- Problem -
The result should be the lines from the one holding "The width and height of the screenshot is (969, 515)." to the end of the records below, repeated exactly. No pictures.

---------- The records

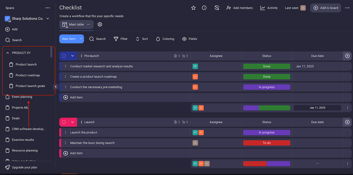The image size is (353, 175).
Task: Open the New Item dropdown arrow
Action: click(81, 39)
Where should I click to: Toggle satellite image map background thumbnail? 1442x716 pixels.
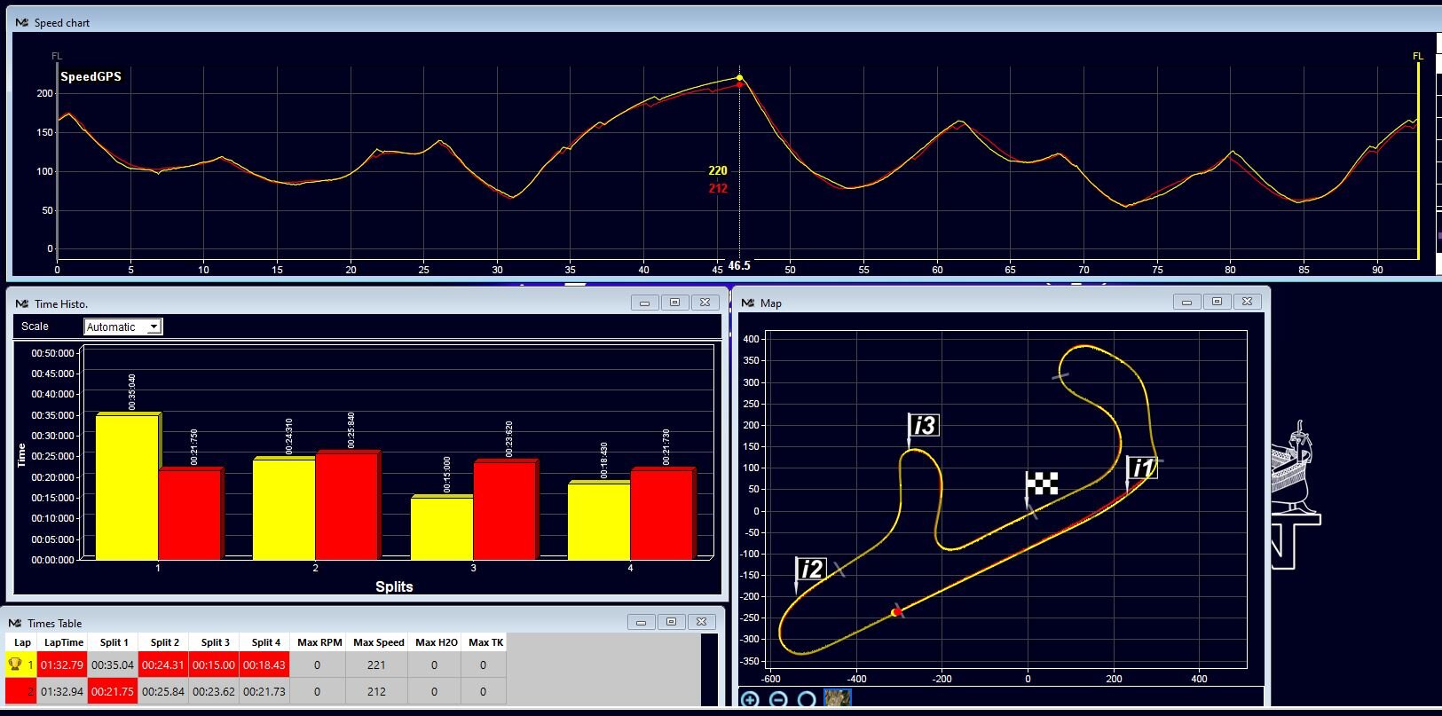(x=837, y=699)
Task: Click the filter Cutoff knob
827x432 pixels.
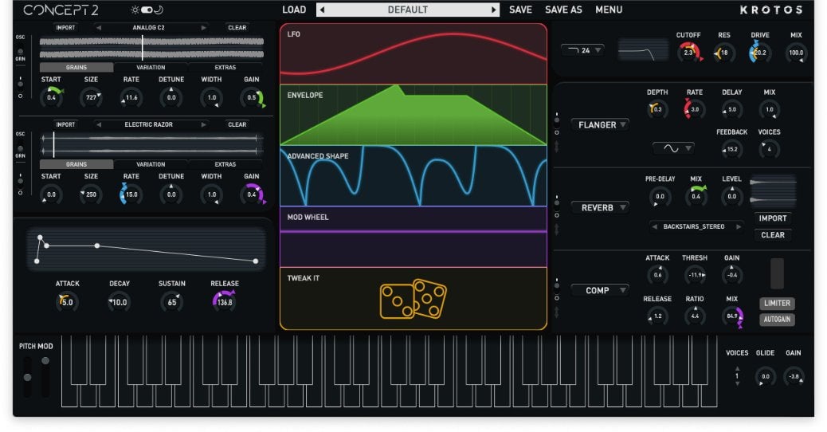Action: click(x=688, y=53)
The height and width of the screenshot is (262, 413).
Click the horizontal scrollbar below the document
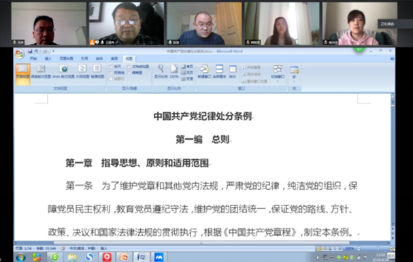click(202, 243)
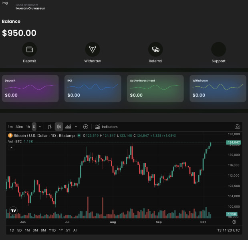Viewport: 248px width, 240px height.
Task: Collapse the chart legend chevron
Action: tap(11, 148)
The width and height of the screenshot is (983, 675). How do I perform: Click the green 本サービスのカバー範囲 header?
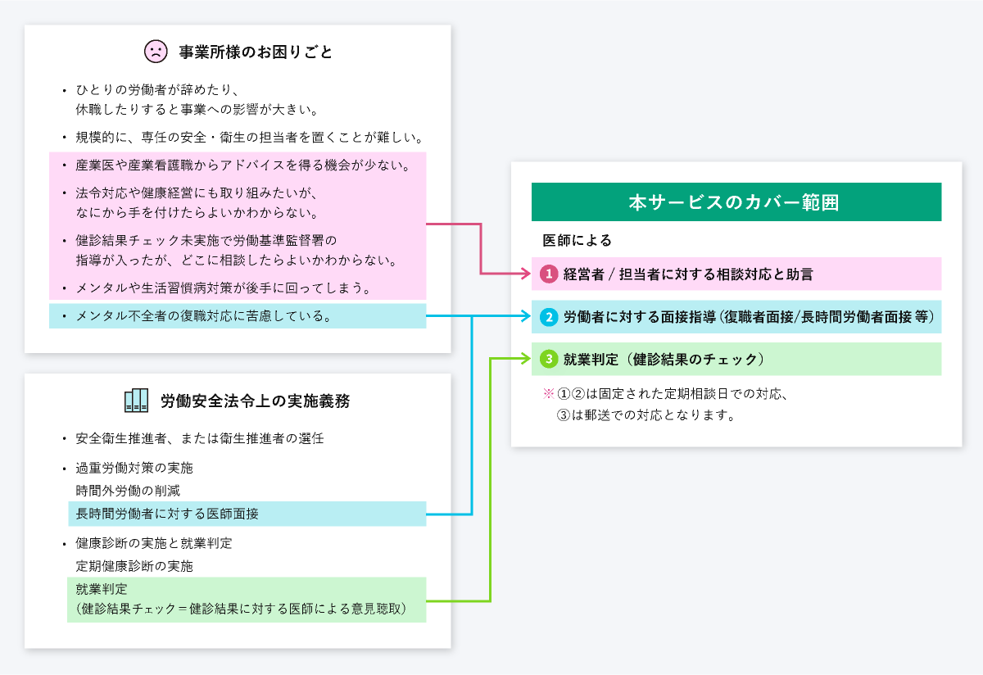[x=736, y=202]
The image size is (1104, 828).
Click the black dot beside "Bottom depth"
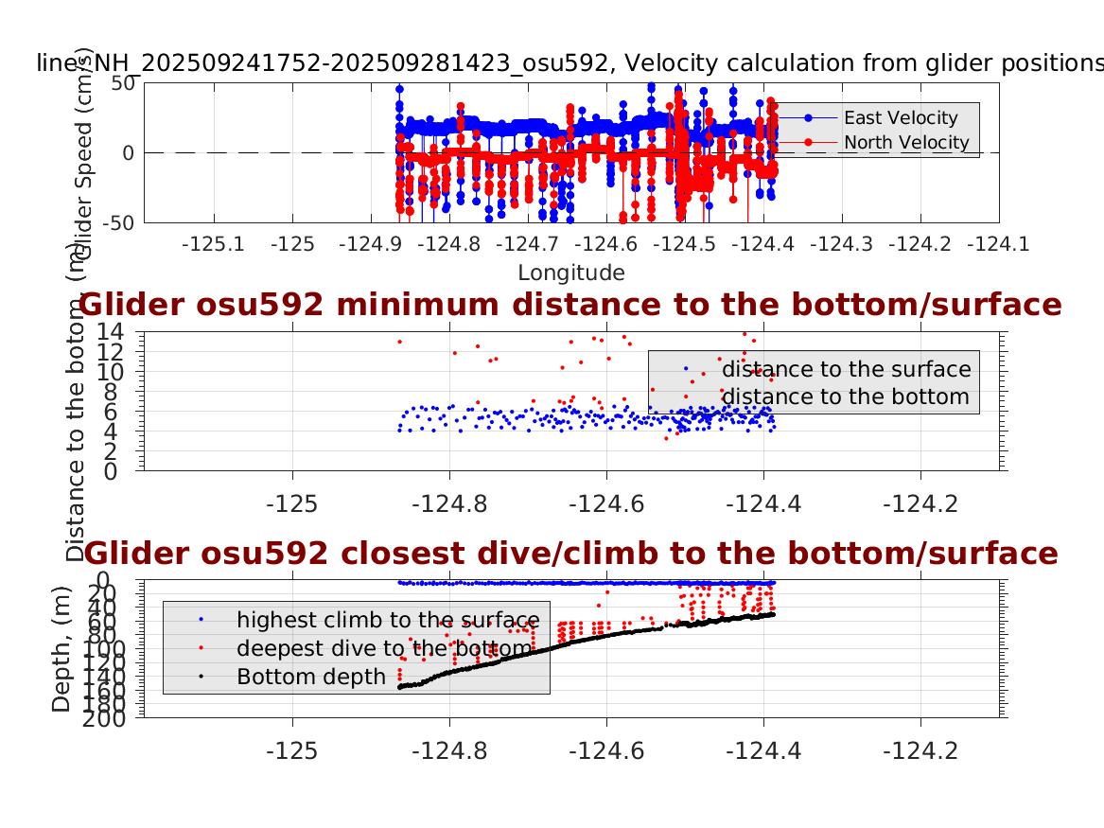(200, 677)
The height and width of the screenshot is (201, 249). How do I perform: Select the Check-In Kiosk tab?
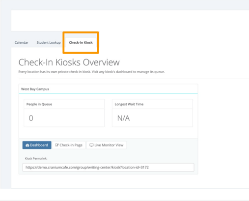[81, 43]
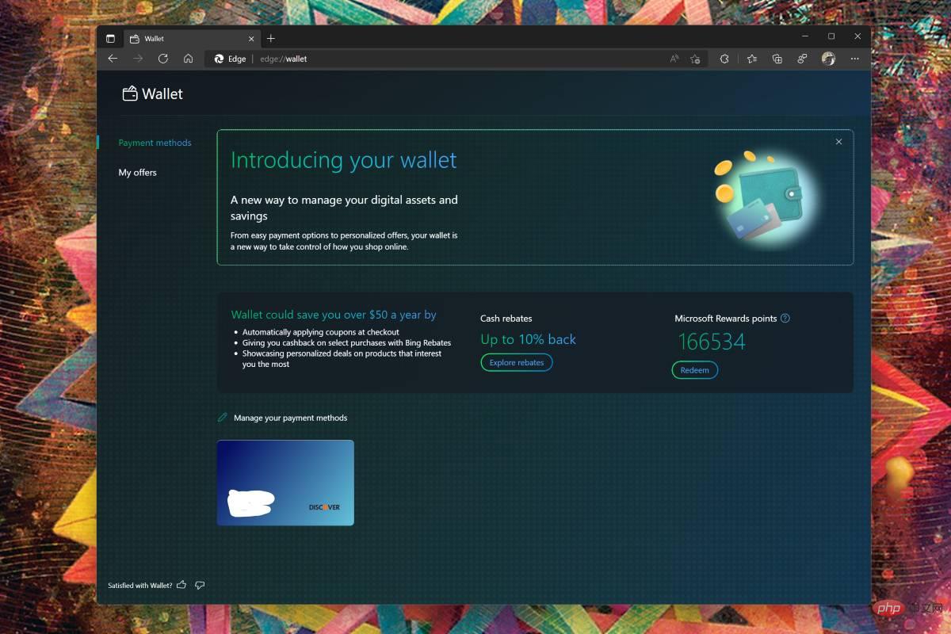Click the Read aloud icon
Viewport: 951px width, 634px height.
[674, 59]
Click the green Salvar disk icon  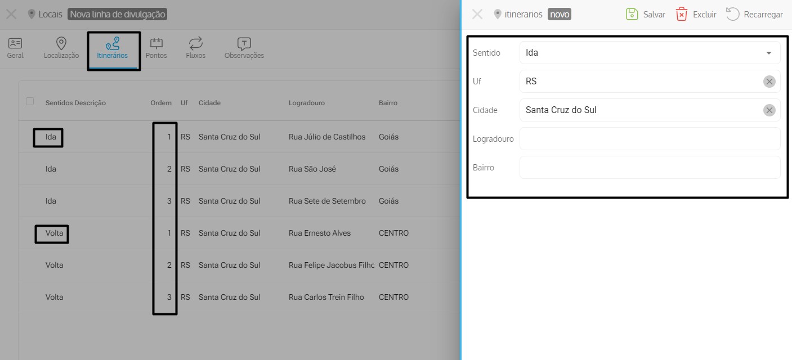click(x=632, y=15)
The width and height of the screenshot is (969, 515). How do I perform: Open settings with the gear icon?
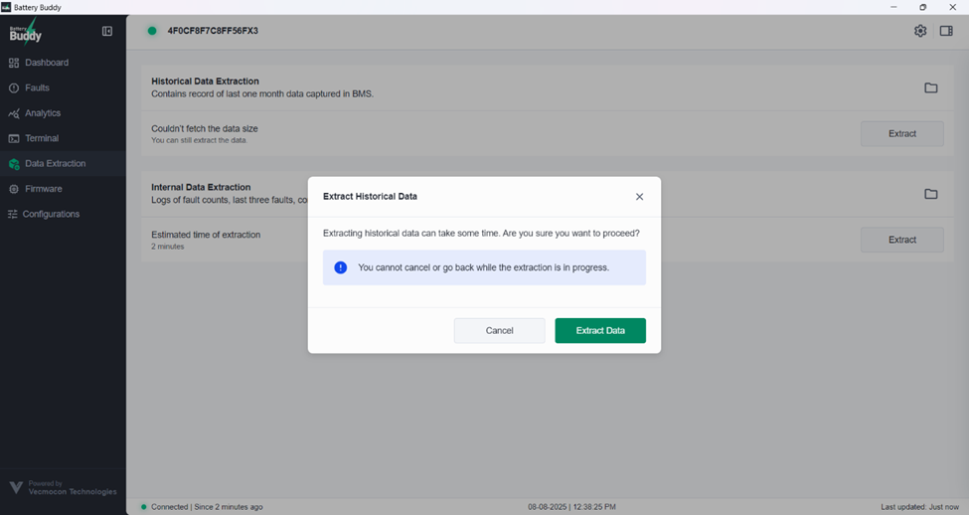click(920, 31)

--------------------

- Problem solution -
The width and height of the screenshot is (969, 515). How do I perform: Open settings with the gear icon?
click(920, 31)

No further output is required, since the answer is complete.